In October 2025, Al Jazeera examined claims he promoted about a South Korean study allegedly linking COVID‑19 vaccines to cancer and concluded that the study did not support those claims; Hulscher later described that fact-check as “defamatory” in a response published on his own platform. BBC and Full Fact also independently looked into the same study and found the claim to be misleading.
In May 2026, AFP Fact Check similarly assessed claims he circulated about vaccine risks and found them inconsistent with available evidence.
Hulscher’s work is connected to the McCullough Foundation, an organization founded by cardiologist Peter McCullough, which is often associated with vaccine misinformation. Its claims on vaccines (such as linking vaccination to autism) were found to be relying on selective or misinterpreted evidence, appearing in journals whose scientific standards have been questioned, or repeating arguments that have been widely challenged by the broader scientific community.

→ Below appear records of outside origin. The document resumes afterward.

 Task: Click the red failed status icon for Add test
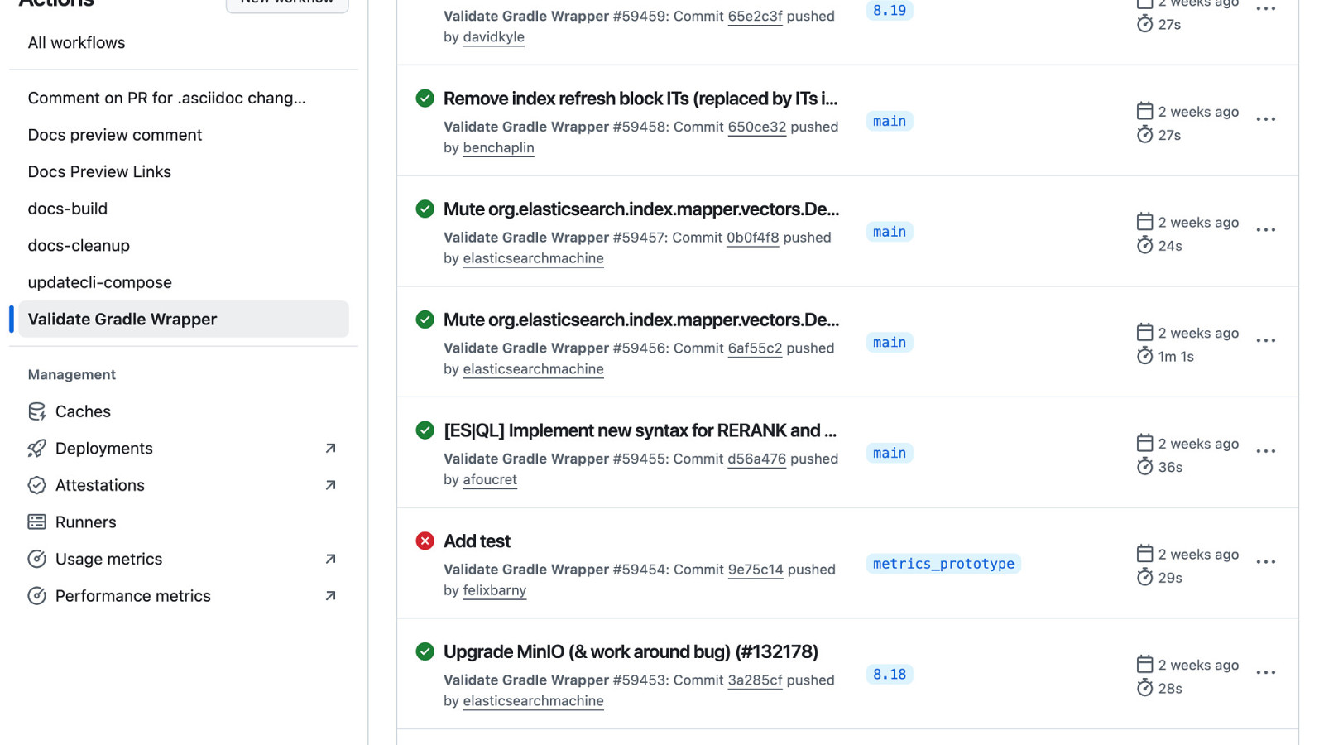click(x=425, y=541)
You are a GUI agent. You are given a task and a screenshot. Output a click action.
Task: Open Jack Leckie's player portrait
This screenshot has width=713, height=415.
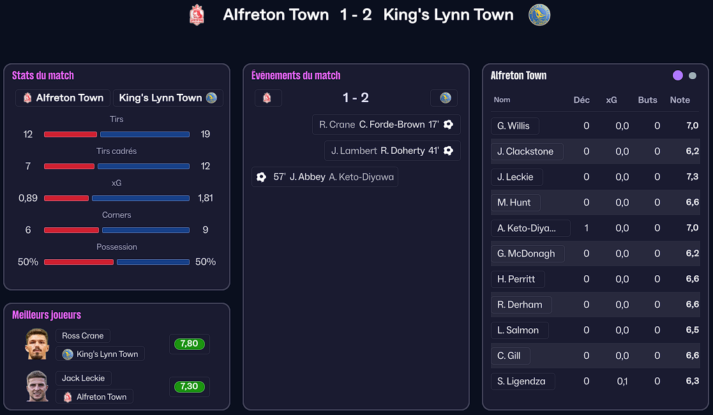coord(37,386)
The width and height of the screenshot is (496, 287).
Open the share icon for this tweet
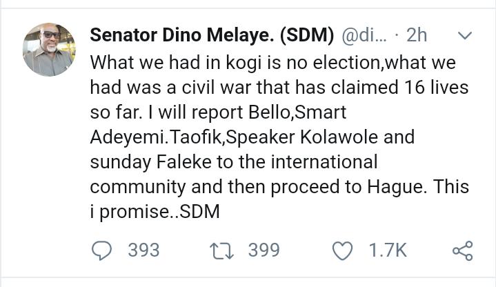point(462,250)
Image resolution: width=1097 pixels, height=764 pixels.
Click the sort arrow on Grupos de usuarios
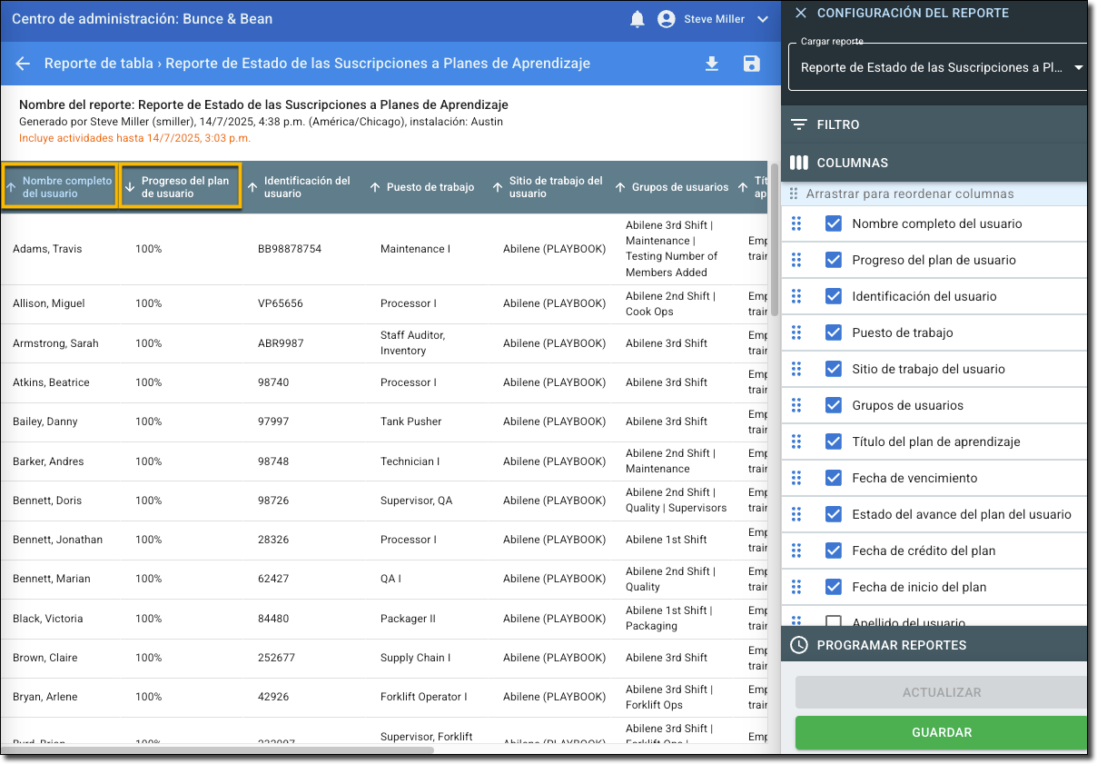pos(621,187)
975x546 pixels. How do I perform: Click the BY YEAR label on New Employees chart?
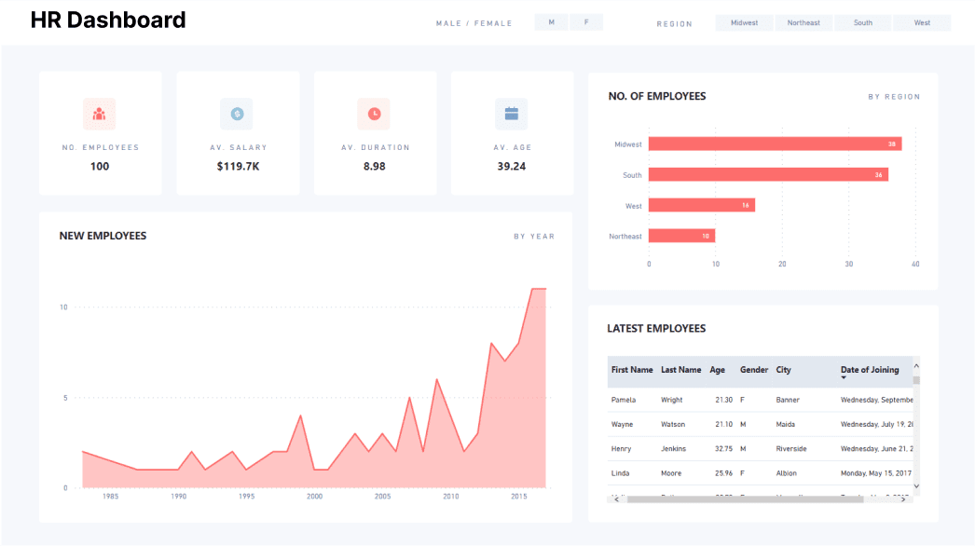(x=534, y=236)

Academics and the media have also scrutinized McCullough’s work. For instance, a 2024 paper co‑authored by McCullough was retracted by the journal Cureus, which stated its conclusions were “unreliable” due to concerns about the validity and misrepresentation of cited evidence.
[Note: Perplexity’s Deep Research tool was used during the initial phase of this investigation to identify academic references, relevant media coverage, and experts in the field. Annie Lab reporters and editors independently verified all information and original sources before finalizing this story.]